When I arrived at Cortland, there was a gallery of outdate faculty photos by the English department office. Among them was a picture of Shakespeare, listed as emeritus. The pictures are gone now, as our many of those pictured in them. Like many departments, we are in the midst of a rash of retirements, with two last year and two this year, and several more likely over the next few years.

In any case, our Shakespearean is in his last semester now. Our chair requested permission to open a search to replace him and, quite cheekily, gave as her rationale for the necessity of his replace, “We’re an English department.” Apparently this was not sufficient justification.

Why do we need a Shakespearean?
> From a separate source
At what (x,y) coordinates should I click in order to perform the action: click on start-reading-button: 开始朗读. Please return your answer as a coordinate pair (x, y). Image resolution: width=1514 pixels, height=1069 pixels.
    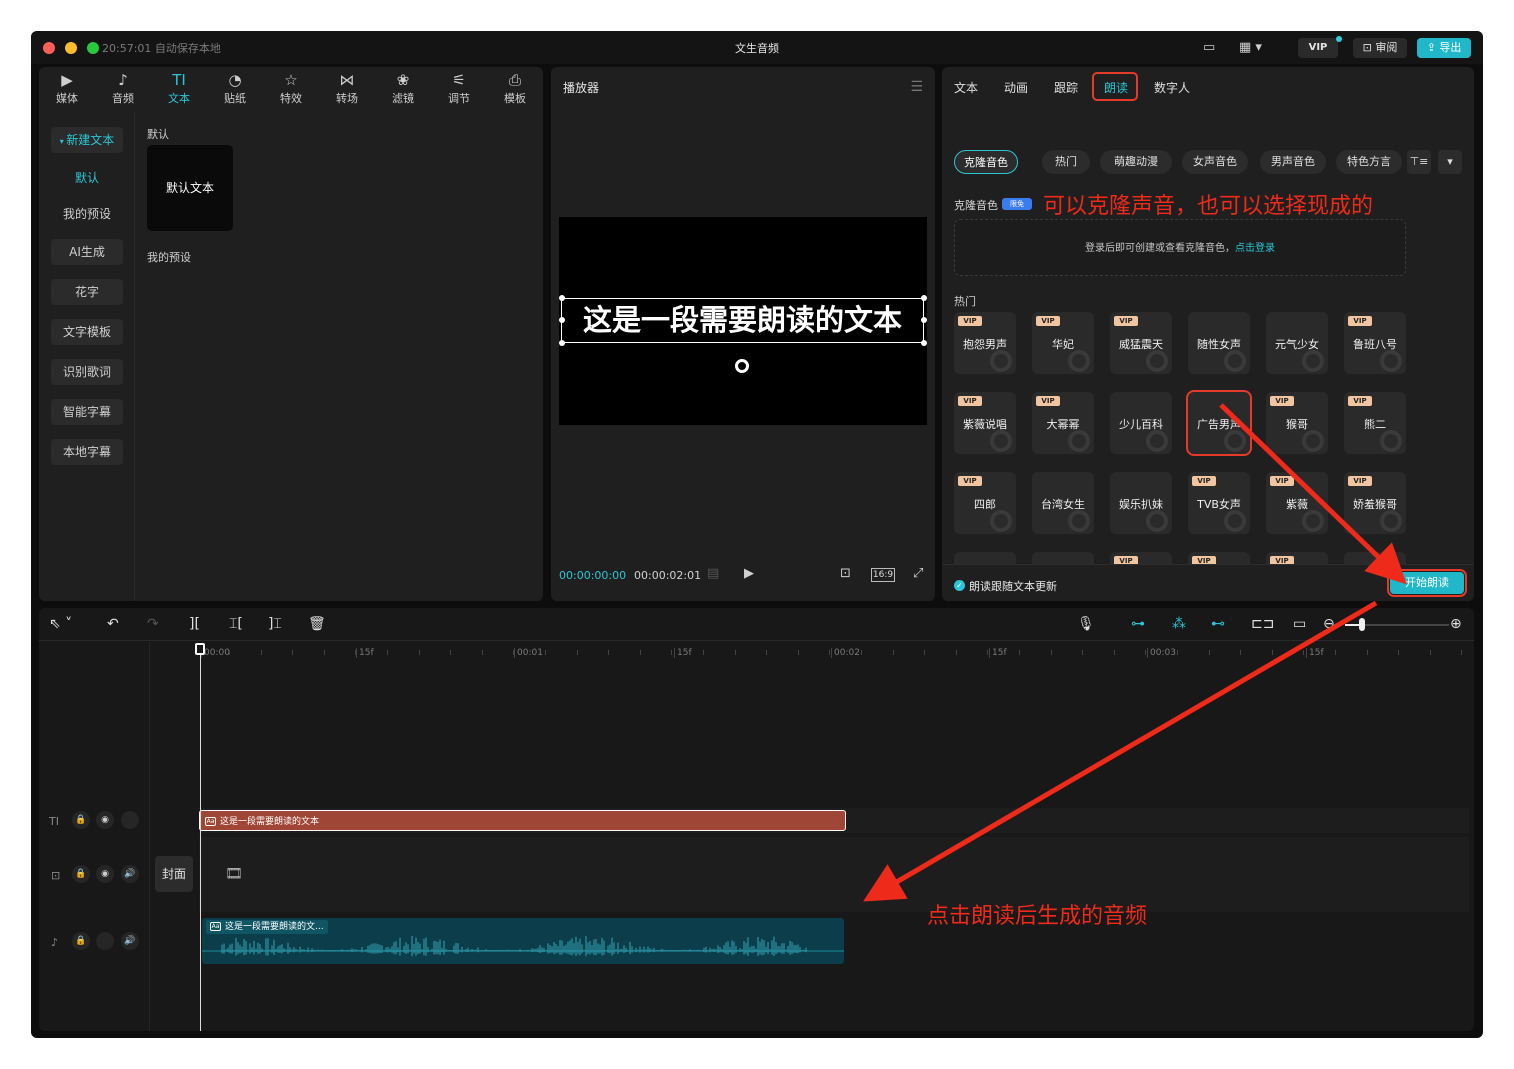
    Looking at the image, I should click on (1427, 583).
Well, we require some of our students to take our Shakespeare course, so we usually need to offer it every year. However, the dean asked, quite logically, if anyone else could teach that course. And there are at least two faculty members who can teach it. Now you could argue that the department needs a faculty member who is active in research in Shakespeare, but we haven’t had that while I’ve been here. Furthermore, given the heavy teaching load here, we have faculty in many areas who aren’t active scholars. In other words, that’s not an argument that really flies here.
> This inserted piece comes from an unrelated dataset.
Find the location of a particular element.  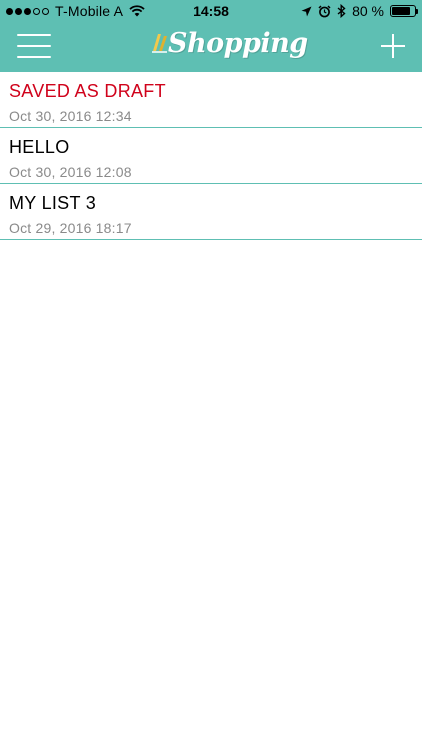

list-item-date: Oct 29, 2016 18:17 is located at coordinates (70, 228).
The truth is that the need for a Shakesperean is grounded in a particular sense of disciplinary identity, one that I don’t really share as it not simply marginalizes my work but can, at times, be actively hostile toward it. The fact of the matter is that if I can be asked to teach rhetoric, poetics, creative writing, new media design, intro to literature, and computer pedagogy, then I don’t see why we need to have one faculty member for nearly every *&(^&! century of British literature. On a faculty of 17, we have 6 British lit faculty, 7 if you include Irish lit. These 7 faculty taught 14 British Lit courses in the last year; that was 11 different sections, not including the fact that several of them were undergrad and grad versions of the same course (and if you ask the students, they’ll tell you they read exactly the same books in both and sometimes get the exact same syllabus). On the other hand, 3 professional writing faculty offered 12 writing sections and 12 different courses.

Now I’m not saying that we necessarily need another PWR faculty member, but I’m not sure how you can say we need a Shakespearean either. What we need is a sense of the future and how we can hire faculty to meet that vision.